Which of the sets are ideals and maximal ideals?

Question

The exercise asks me to prove which of the sets are ideals, and if they are, which of those are maximal.

I have these 4 cases:

$$ a) J = \{f(x)\in \mathbb{Q}[x]: f(1)=f(7)=0 \} \\b) J = \{f(x)\in \mathbb{Q}[x]: f(2)=0;f(5)\neq 0 \} \\c) J = \{f(x)\in \mathbb{Q}[x]: f(\sqrt{3})=0 \} \\d) J = \{f(x)\in \mathbb{Q}[x]: f(4)=0; f(0)=1 \} $$

At least for the case $c$, I think I just have to prove that this ideal is generated by $x^2-3$ and them, since this polynomial is irreducible over $\mathbb{Q}[x]$, we have that it's a maximal ideal.
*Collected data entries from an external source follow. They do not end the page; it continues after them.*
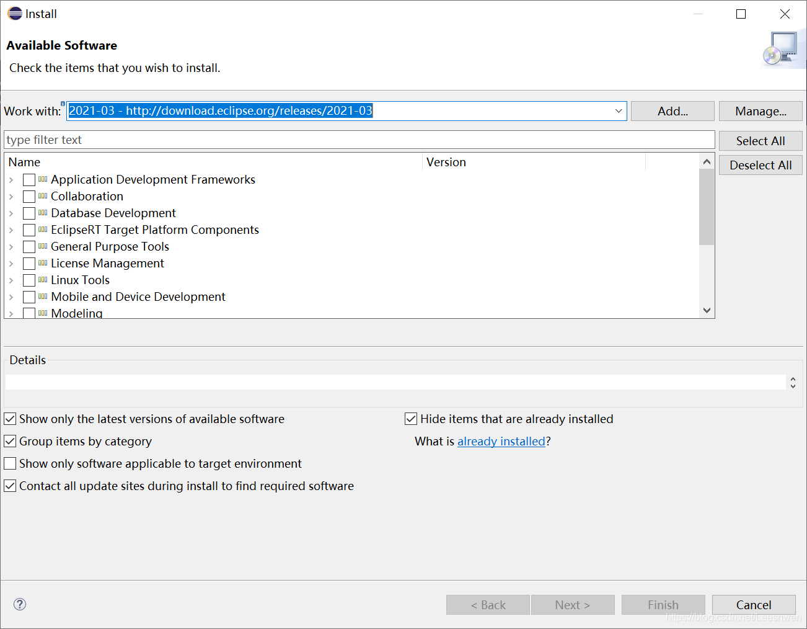Disable Group items by category
This screenshot has width=807, height=629.
(x=10, y=441)
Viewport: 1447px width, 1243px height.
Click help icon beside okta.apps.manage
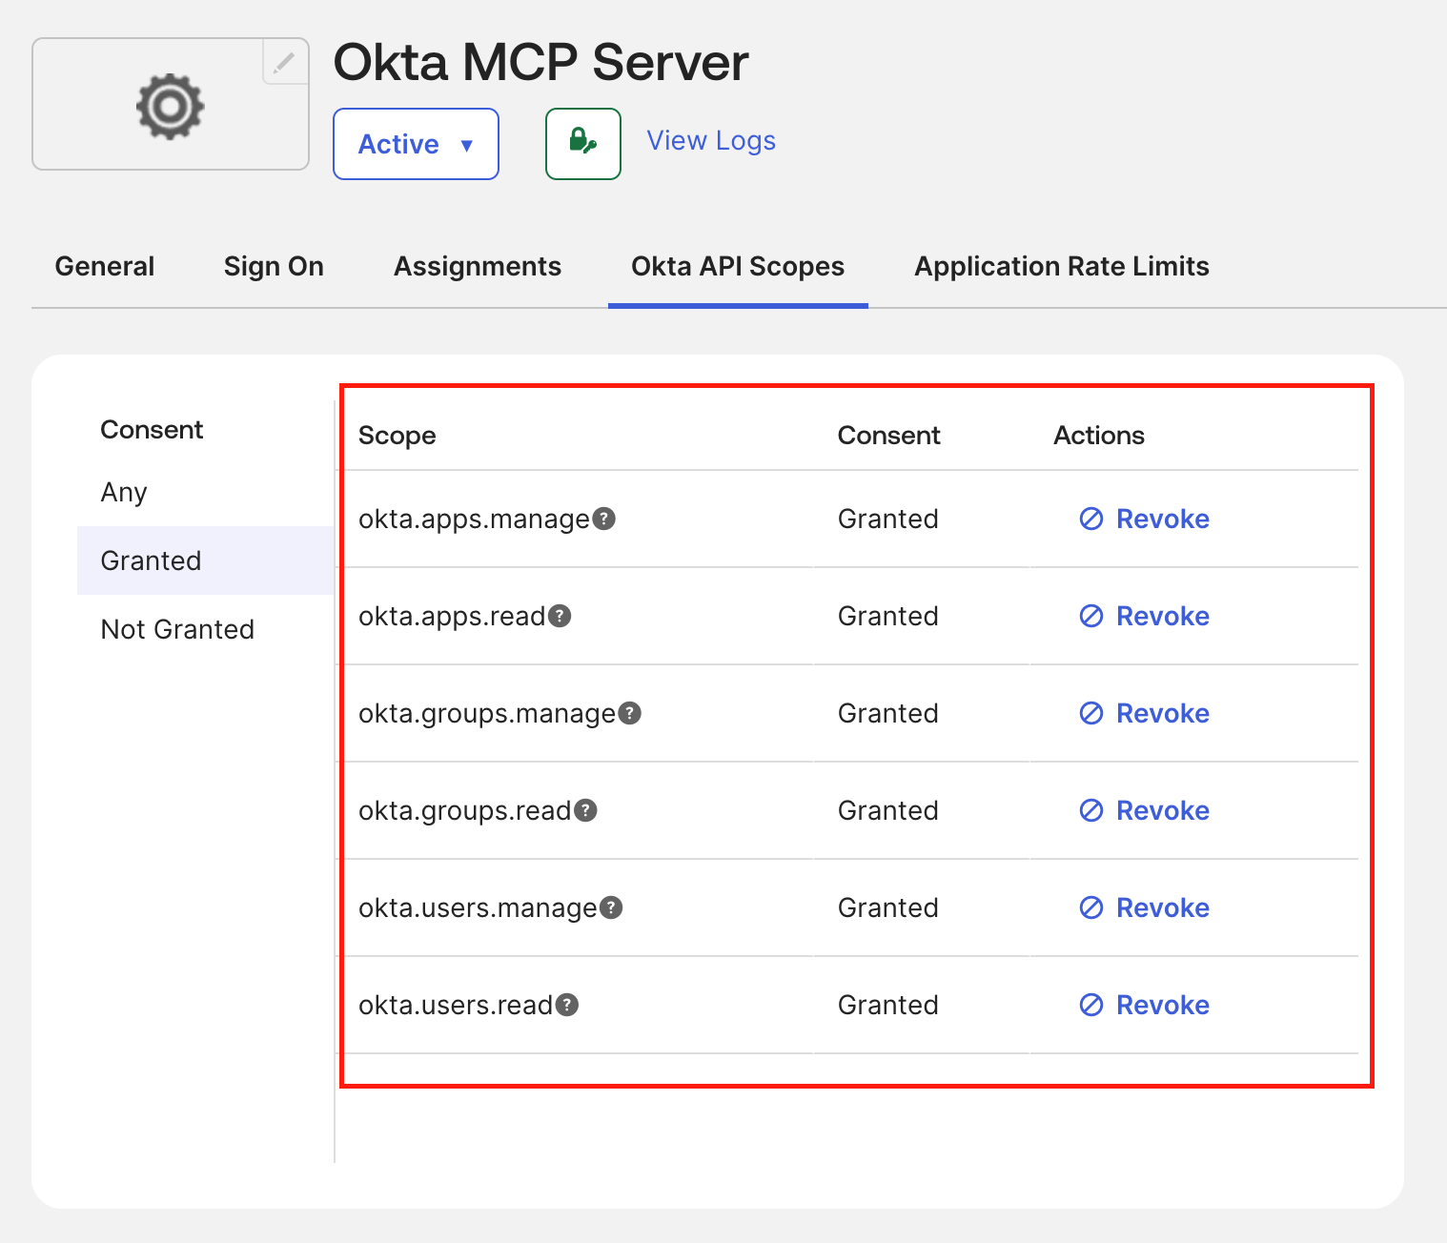604,519
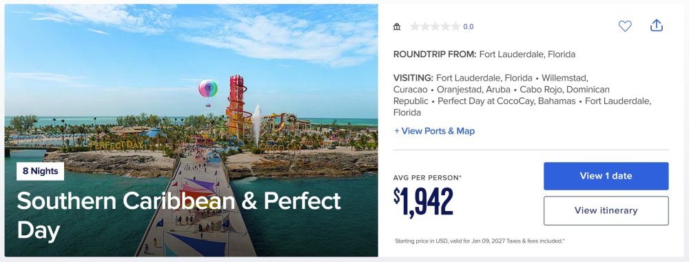The image size is (689, 262).
Task: Click the AVG PER PERSON label
Action: pyautogui.click(x=428, y=178)
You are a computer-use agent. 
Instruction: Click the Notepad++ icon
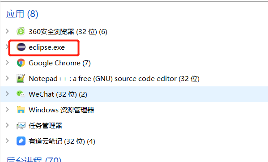tap(21, 78)
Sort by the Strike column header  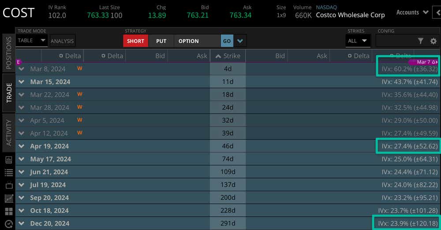[x=228, y=56]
I'm basing myself on my other question here.

For $a$, I know that if a polynomial is $0$ in $x=1, x=7$, whenever I multiply it by another polynomial, let's say $g(x)$, we'd have:

$$g(1)f(1) = g(1)\cdot 0 = 0\\g(7)f(7) = g(7)\cdot 0 = 0$$

thus this is an ideal, but how do I verify if it is maximal or not?

Now, for $b$, when we multiply a polynomial by $f(2)$, our new polynomial will still be $0$ at $x=2$, but for $x=5$ it may be $0$, for example, multiply the polynomial $p(x) = x-5$ by $f(x)$ and evaluate it at $x=5$, we have:

$$0\cdot f(5)= 0$$

Therefore this is not an ideal.

Now, case $d$ gives me some doubts. Could you guys help me?

Answer 1

The sets in b and d are not ideals, because they don't contain the zero polynomial.

The sets in a and c are ideals and this can be proved directly.

Lemma. If $\alpha\in\mathbb{C}$, then $I_\alpha=\{f(x)\in\mathbb{Q}[x]:f(\alpha)=0\}$ is an ideal of $\mathbb{Q}[x]$.

Proof. (1) The zero polynomial belongs to $I_\alpha$, which is obvious.

(2) If $f,g\in I_\alpha$, then $f+g\in I_\alpha$. Indeed…

(3) If $f\in I_\alpha$ and $g\in\mathbb{Q}[x]$, then $fg\in I_\alpha$. Indeed…

(Fill in the details.)

Now the set in a is $I_1\cap I_7$, so it's the intersection of two ideals. It is not maximal, because $I_1\cap I_7\subsetneq I_1$: indeed, $x-1\in I_1$, but $x-1\notin I_1\cap I_7$. Moreover $I_1$ is a proper ideal, because it doesn't contain the nonzero constant polynomials. In other words, $I_1\cap I_7\subsetneq I_1\subsetneq \mathbb{Q}[x]$.

The set in d is $I_{\sqrt{3}}$, so it is an ideal.

Let $f(x)\in I_{\sqrt{3}}$; then by the division algorithm, we have $$ f(x)=(x^2-3)Q(x)+R(x) $$ in $\mathbb{Q}[x]$, where $R(x)=0$ or $R(x)$ has degree less than $2$. But no degree $0$ or $1$ polynomial with rational coefficients has $\sqrt{3}$ as a root. Therefore $R(x)=0$ and so $f(x)=(x^2-3)Q(x)$. Conversely, every polynomial of the form $(x^2-3)Q(x)$ vanishes at $\sqrt{3}$. Hence $$ I_{\sqrt{3}}=\langle x^2-3\rangle $$ Since $x^2-3$ is an irreducible polynomial in $\mathbb{Q}[x]$, which is a principal ideal domain, the ideal generated by $x^2-3$ is maximal.

Answer 2

For $a)$ remember $f(\alpha)=0\iff f(x) $ is a multiple of $x-\alpha$. Hence in this case $f(x)\in (x-1)\mathbf Q[x]\cap (x-7)\mathbf Q[x]$, which is none other than $(x-1)(x-7)\mathbf Q[x]$ Conversely any polynomial in this ideal has $1$ and $7$ as roots.

It is not a maximal ideal since it is not generated by an irreducible polynomial.

Cas $d)$: if it were an ideal,it would imply that any multiple of a polynomial with constant term $1$ also has constant term $1$, which is absurd.

Hint for question $\boldsymbol{c)}$:

$J=(x-\sqrt 3)\mathbf R[x]\cap \mathbf Q[x]$.